Over the weekend, Chicago was the site of further unrest as mobs of teenagers terrorized some of the city’s busiest streets, sending both residents and tourists fleeing amid gunfire that left two teens shot, 14 people arrested, city transportation disrupted, and cars smashed.
None of this interested the broadcast networks of ABC, CBS, and NBC or lefty cable network CNN on their flagship Sunday morning, Sunday evening, and Monday mornings shows. In contrast, all four networks wallowed Monday morning in the fact that Netflix’s Love Is Blind live reunion failed to air Sunday night due to technical difficulties.
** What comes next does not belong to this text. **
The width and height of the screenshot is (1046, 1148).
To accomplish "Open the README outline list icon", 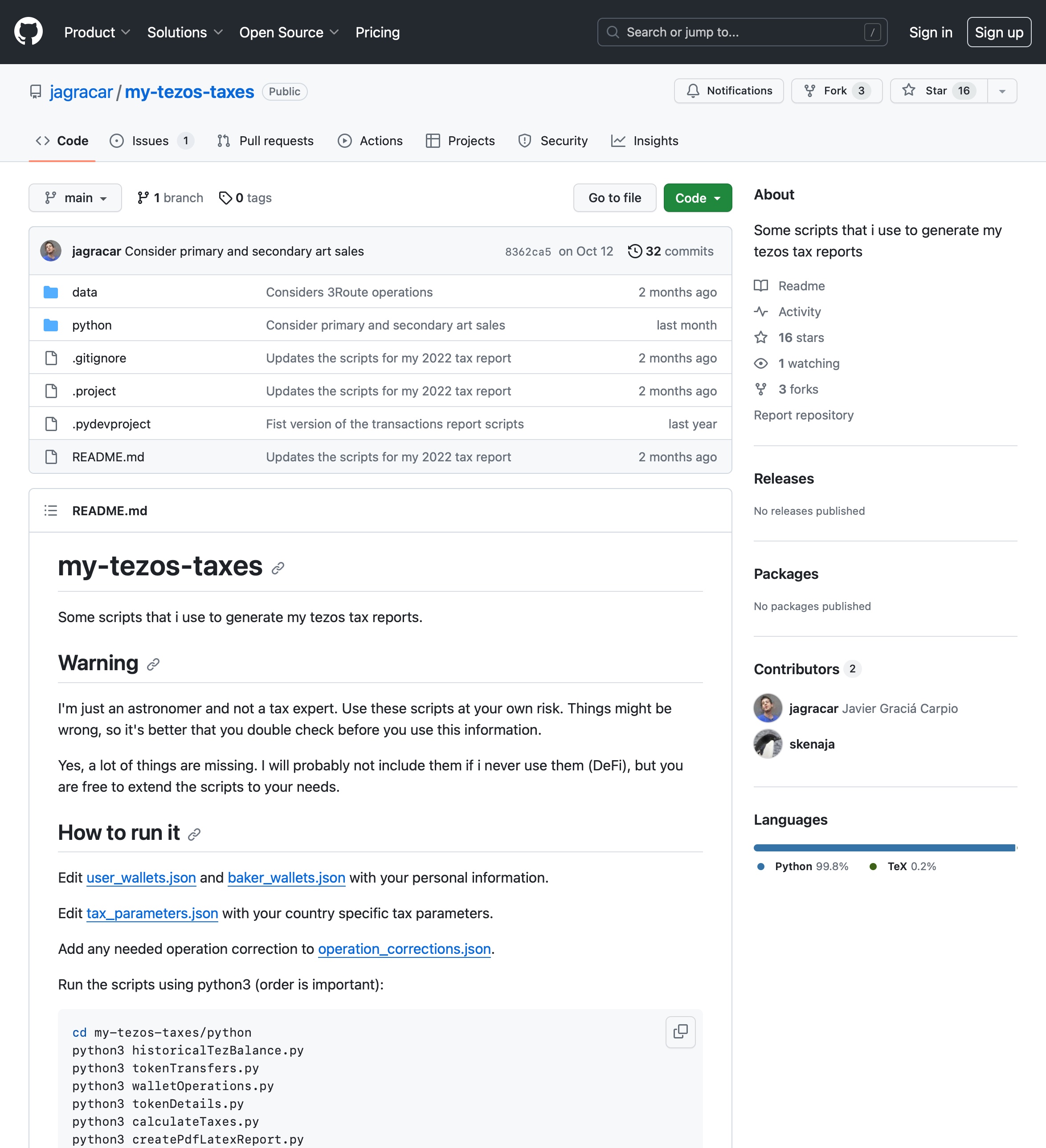I will 51,511.
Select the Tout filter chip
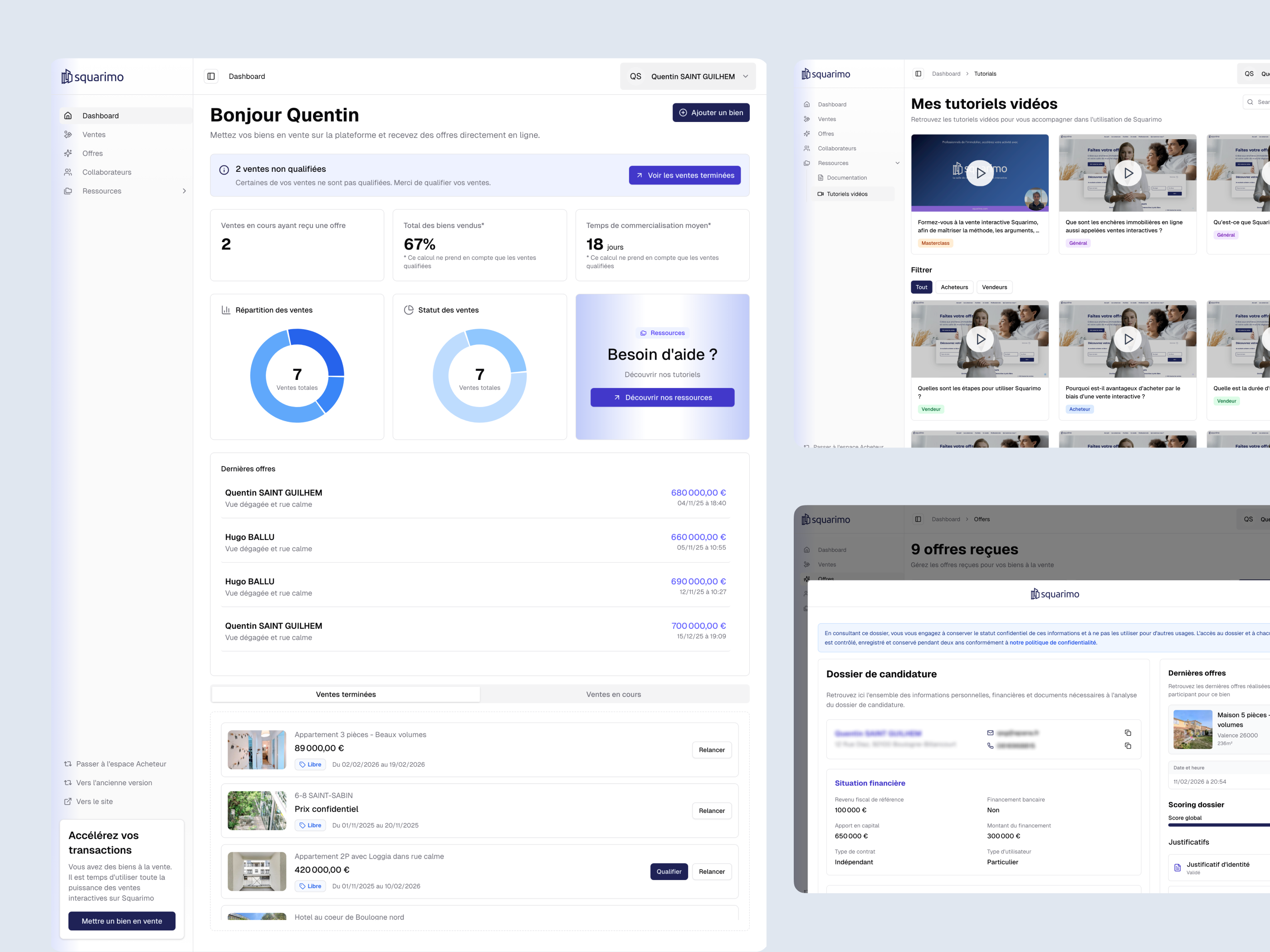This screenshot has width=1270, height=952. [921, 287]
The horror!
NewsNation was on the case Sunday with seven minutes and 29 seconds over two segments and three news briefs despite having only three hours of programming a day on weekends. Add in a full segment on Monday’s Early Edition, and NewsNation had 10 minutes and five seconds.
The Fox News Channel took until Monday to arrive and spent 11 minutes and 28 seconds from 5:00 a.m. to noon Eastern. MSNBC’s Morning Joe only made a veiled reference spanning 38 seconds courtesy of New York City Mayor Eric Adams (D).
The unrest was the first tease on Sunday’s NewsNation Prime from host Natasha Zouves:
Takeover in Chicago as hundreds of teams take to the streets jumping on cars and smashing windows. Teen seen punching and kicking a person on the ground. NewsNation's own crew was there hearing gunfire ring out as people fled to the scene, we'll show you the video.
Zouves opened the show with more on the “scenes of chaos” from “[w]hat’s being called a teen takeover” with “hundreds of teens taking to the streets” and some “jumping on cars, smashing windows, damaging property, and climbing up buildings.”
“Tourists running from the sound of gunfire. Officers struggling to get this under control. Two teens shot in all of this, but they are expected to survive,” she added. Tossing later to a full report from NewsNation affiliate WGN correspondent Courtney Spinelli.
Spinelli showed footage of the lawlessness that took place with the hoodlums “crowding the area of the loop from Michigan Avenue to Clark Street and [teens] could be seen jumping on parked cars and smashing windows. Two times, groups of teens were also seen punching, kicking, and stomping on someone on the ground.”
She also included soundbites from community activists denouncing the violence as “nuts” and demanding the city government give “the Chicago Police Department the funding and the resources...to take care of this crime in our communities.”
She added that the chaos “was enough to disrupt traffic and CTA service” and despite policing “flood[ing] the scene, attempting to control the crowds,” gunfire still erupted with two teens hit.
She spoke with one woman who said she “used my running capability” to reach her hotel and escape harm.
Unfortunately, NewsNation omitted the statement from Mayor-Elect Brandon Johnson, who defended the teenagers as having “been starved of opportunities in their own communities.”
Over on Fox, Johnson’s lack of concern for his city and how it’s perceived was front and center.
The Faulkner Focus had a three-minute-and-31-second story from host Harris Faulkner and correspondent Garrett Tenney. Faulkner tore into Johnson’s statement: “So if you’re poor, that's what you do? He’s so wrong about that. There’s so many Americans who struggle every day and they don't do that.”
Tenney explained the mass gatherings weren’t contained to Saturday night as it happened for “three nights in a row” even though “[t]he worst of it was Saturday night, right along Chicago's famed Magnificent Mile and near Millennium Park” as “hundreds of teens were roaming the street late at night terrorizing the city.”
He continued (click “expand”):
You can see this group blocking off a city bus and then climbing on top, jumping up and down. The Tesla you see was smashed, broken into, and set on fire. Another couple driving down the street was attacked. One woman said people jumped on their windshield, smashed it, and beat her husband while he was in the driver's seat.
(....)
Police tell us they arrested 15 people — nine adults and six teens — charging most of them with reckless conduct. Amidst the chaos, police had to escort tourists and others away from the crow and back to their hotels and cars for safety. When one woman made it back to her hotel, she asked a local reporter what a lot of folks are wondering: where are these kids' parents? A lot of folks will remember this isn't the first time this kind of thing has happened. These kinds of scenes have become a regular occurrence the past few years anytime time the weather gets warmer and with seemingly nothing being done to stop it, there’s no reason to think that things are going to be different as we move into this summer[.]